Dienstag, 30. August 2016

In Cusco hat mich der Inca flach gelegt.


Das Blödeste, was einem passieren kann auf reisen, ist krank zu werden. Trotzdem passiert es. Irgendwann fordert der Inca seinen Tribut. Das rumoren im Unterbauch, begleitet durch Übelkeit sind untrügliche Anzeichen. Glück, wenn man jetzt eine Toilette in der Nähe hat. Noch größeres Glück, wenn eine einigermassen begehbare Toilette in der Nähe ist. Ich hatte ganz großes Glück, denn wir waren auf dem Campingplatz von Cusco und dort gibt es ein gutes Badezimmer. Allerdings schien es, als ob der Inca hier in Cusco von vielen Overlander seinen Tribut forderte. Dadurch kam es immer wieder zu Staus vor der Toilette. Und das ist gar nicht gut, gar nicht gut, weil der Schließmuskel durch die wirkenden inneren Kräfte machtlos ist.
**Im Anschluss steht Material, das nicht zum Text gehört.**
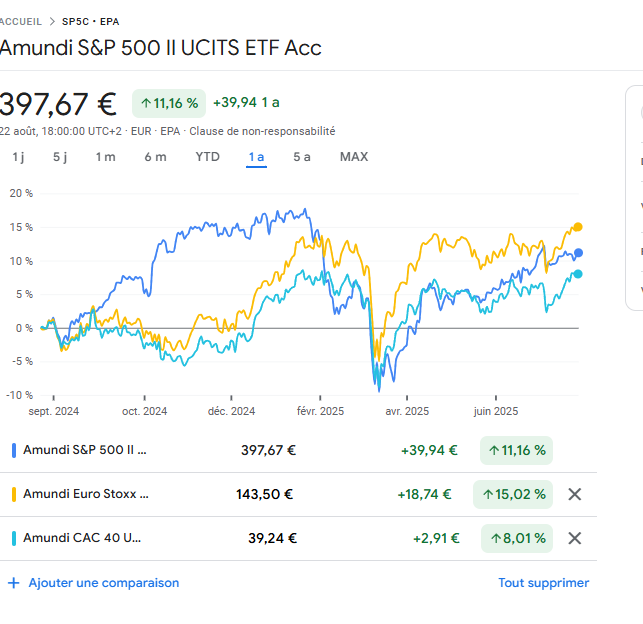Switch to the 5 j time range
The width and height of the screenshot is (643, 624).
click(60, 157)
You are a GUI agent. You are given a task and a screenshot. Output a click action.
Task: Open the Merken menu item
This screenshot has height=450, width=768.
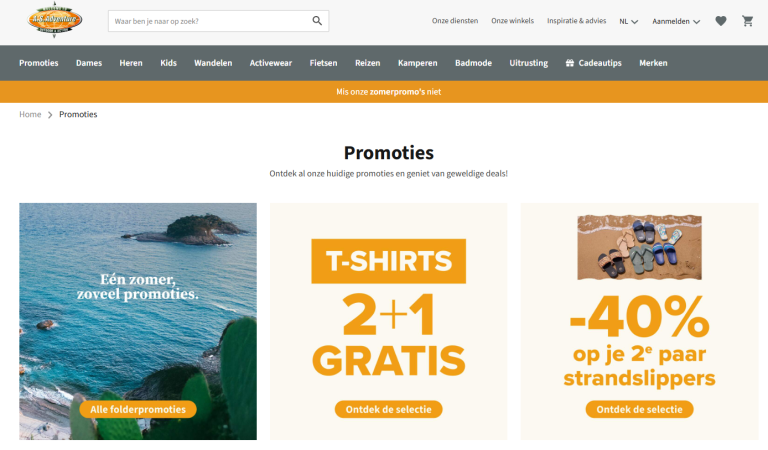[653, 63]
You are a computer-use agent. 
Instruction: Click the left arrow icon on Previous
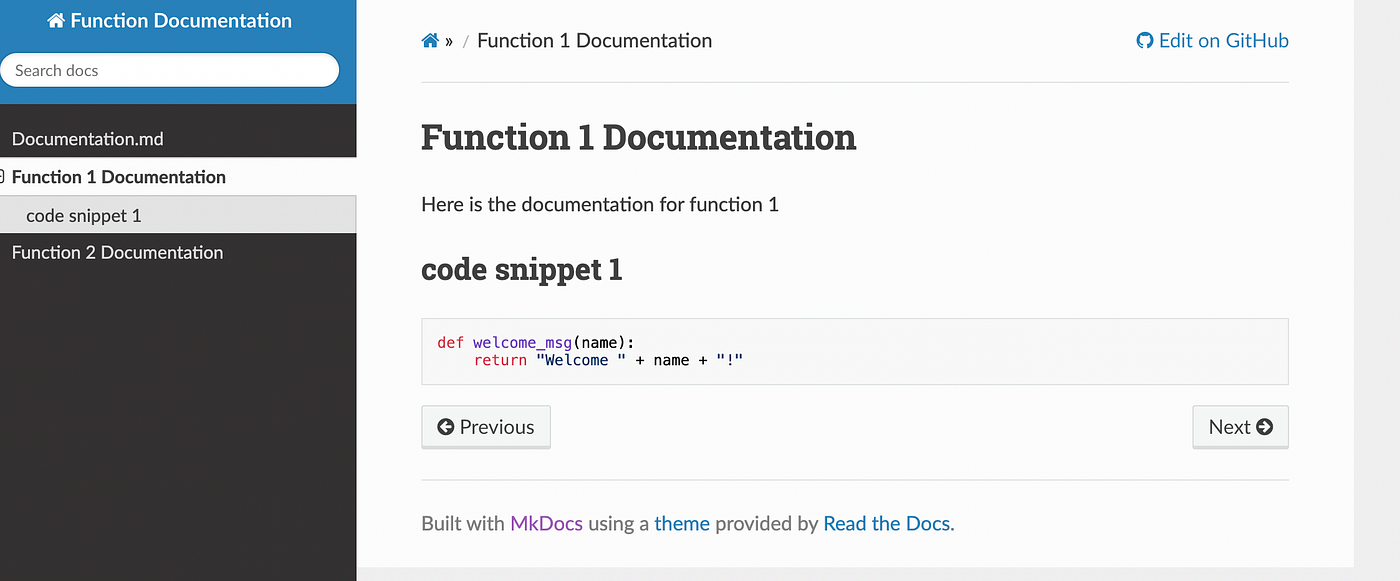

Die verschiedenen Hausmittelchen und Rezepte machen die Runde. Ich greife zur Chemie und lege meinen Darm mit Imodium lahm. Das erspart mir zwar die häufigen Toilettengänge, aber meine Übelkeit und die körperliche Schwäche hält mich im Bett fest. Nach zwei Tagen ohne Nahrungsaufnahme immer noch keine Besserung. Auch Edda’s fürsorgliche Pflege und die Nachfragen unserer Nachbarn und deren guten Genesungswünsche halfen nicht. Lutz, der das schlimmste schon hinter sich hatte, schwört auf Ciprohexal, ein Breitbandantibiotika für Weichteile. Die kann man immer essen, sagt er. Am vierten Tag ohne Besserung lasse ich mich überreden. Edda holt die Dinger in der nächsten Apotheke. Und tatsächlich, die sehen recht verdaulich aus, wie rote Bonbons. Fünf Tage, jeden Tag eine, empfiehlt Lutz. Schon die erste scheint zu wirken. Am Abend kann ich schon wieder für ein, zwei Stunden aufstehen und am nächsten Morgen geht es mir schon beinahe wieder gut. Noch ein wenig schwach auf den Beinen aber gut. Am nächsten Tag, als wir schon wieder durch Cusco laufen, spüre ich die Nebenwirkungen des Antibiotika. Ich spüre meine linke Schulter nicht mehr. Seit sieben Monaten plagt mich das blöde Ding und jetzt auf einmal sind die Schmerzen weg. Wie weggeblasen. Vorsorglich nehme ich die Pillen zwei Tage länger und hoffe auf die nachhaltige Nebenwirkung.